There are three levels of access to the data on the reporting platform. The pumper can see all of their wells in real time. California Lutheran then has a more restricted view of the data. They can see all of the water available to be traded.
The regulator, the groundwater management agency, sees the least. It can only view monthly reports of how much pumping has taken place. That addressed concerns farmers had about turning over proprietary well-pumping information, as well as who owns that data.
All trades will be done anonymously — another safeguard. A buyer will bid the highest amount of money he is willing to pay for, say, 1 acre-foot.
A seller puts the lowest amount of water they are willing to sell that acre-foot.
Trades will only occur on Fridays, at which point California Lutheran's algorithm matches the buyer with the seller. The actual cost of the sale splits the difference between the buyer's max bid and the seller's minimum bid.

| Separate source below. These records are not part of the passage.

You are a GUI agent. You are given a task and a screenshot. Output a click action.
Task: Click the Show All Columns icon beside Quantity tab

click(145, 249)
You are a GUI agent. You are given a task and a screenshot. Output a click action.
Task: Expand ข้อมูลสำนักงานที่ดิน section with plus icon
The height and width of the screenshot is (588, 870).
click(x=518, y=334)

"The idea is to get people to reveal their actual price — what is the max they are willing to pay, or the minimum they are willing to take," Fienup said.

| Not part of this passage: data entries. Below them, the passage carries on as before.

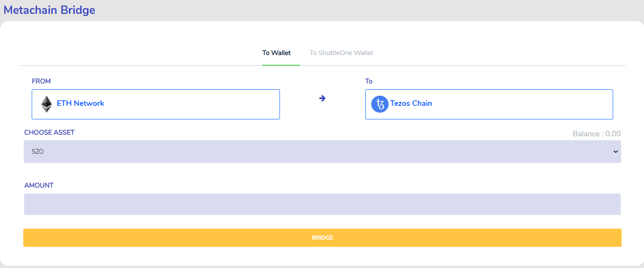644x268 pixels.
Task: Click the Metachain Bridge title
Action: pos(49,10)
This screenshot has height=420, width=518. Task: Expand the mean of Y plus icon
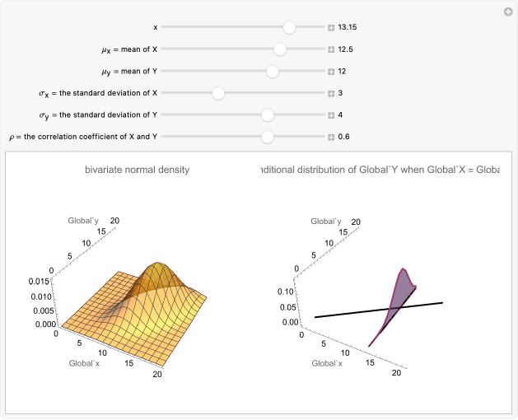point(331,72)
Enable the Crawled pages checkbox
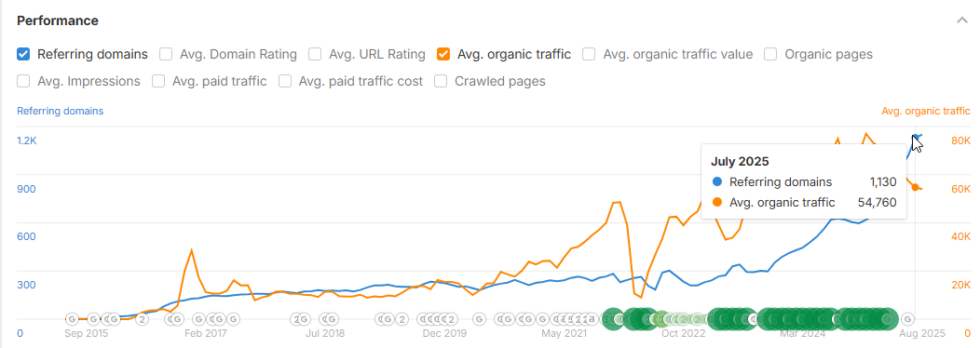 [441, 81]
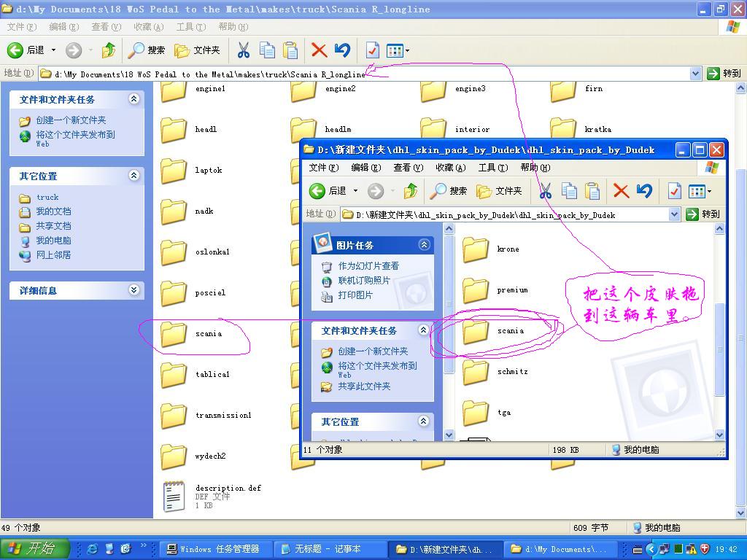747x560 pixels.
Task: Click the Copy icon in front window toolbar
Action: (569, 191)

The trade only leases that acre-foot for one year; there is no permanent transfer of water rights. And, at least in its early stages, the market will only feature transfers from one agricultural pumper to another; no cities are allowed into the market yet. Those measures should prevent a developer buying up water to pave over farmland.
To get the water, the buyer would simply pump one more acre-foot out of their well. The seller leaves that acre-foot in the aquifer by not pumping it out of their well.
All of those provisions are aimed at avoiding market manipulation and corruption, which has occurred in other markets, including the trading in Australia's large Murray-Darling basin. Australia's government initially overallocated the amount of water available, Fienup said, forcing it to spend billions to buy back water for environmental purposes.
University of Adelaide professor Mike Young has studied the markets in Australia and written a white paper on how to build systems under California's groundwater law that will allow water markets to emerge.
Young's paper concludes that the key to markets is the robustness of the ground rules when they are established.
"The big lesson that emerges out of Australia is get the governance arrangements right and get the administrative procedures right," Young said in an interview. "Focus on building robust systems that are designed to work very, very well when the system is under maximum stress and pressure."
Fienup also emphasized that the Australian model was top-down; it was devised and implemented by the government. Their plan aims to be the reverse.
"This idea will only take seed if farmers come to the table from day one and these are farmer-led initiatives," he said. "We are taking a very humble approach. We are going to start cautiously [and] if things go awry, we can stop it right away."
There are hurdles ahead. The groundwater management agency must set the sustainable yield and allocations for the basins, a highly contentious process that is pivotal to the market's future.
And some farmers are pushing the agency to allow borrowing into the future so, in a dry year, they could use some of their allocation for the next year and eventually pay it back.
That would pose significant problems for the market, Fienup said, because it must be based on a finite amount of water for the basin — the sustainable yield, or whole pie.
The Nature Conservancy's Remson said the borrowing provision amounts to a poison pill from his perspective, and he has fought it with the board.
Terry also has other views on using water for environmental purposes that are sure to run into opposition from greens. He thinks someone should have to buy it, a position that is anathema to environmentalists who believe water has its own rights and should be held in the public trust.
"In a perfect world, that water wouldn't just be there for a regulatory taking; someone would have to pay for it," he said. "There is no free lunch."
But for now, Terry is excited to finally get the market up and running.
"My feeling is that once you can demonstrate success, people will take credit for it," he said. "I don't care who takes credit for it. I just want to be able to survive as a farmer."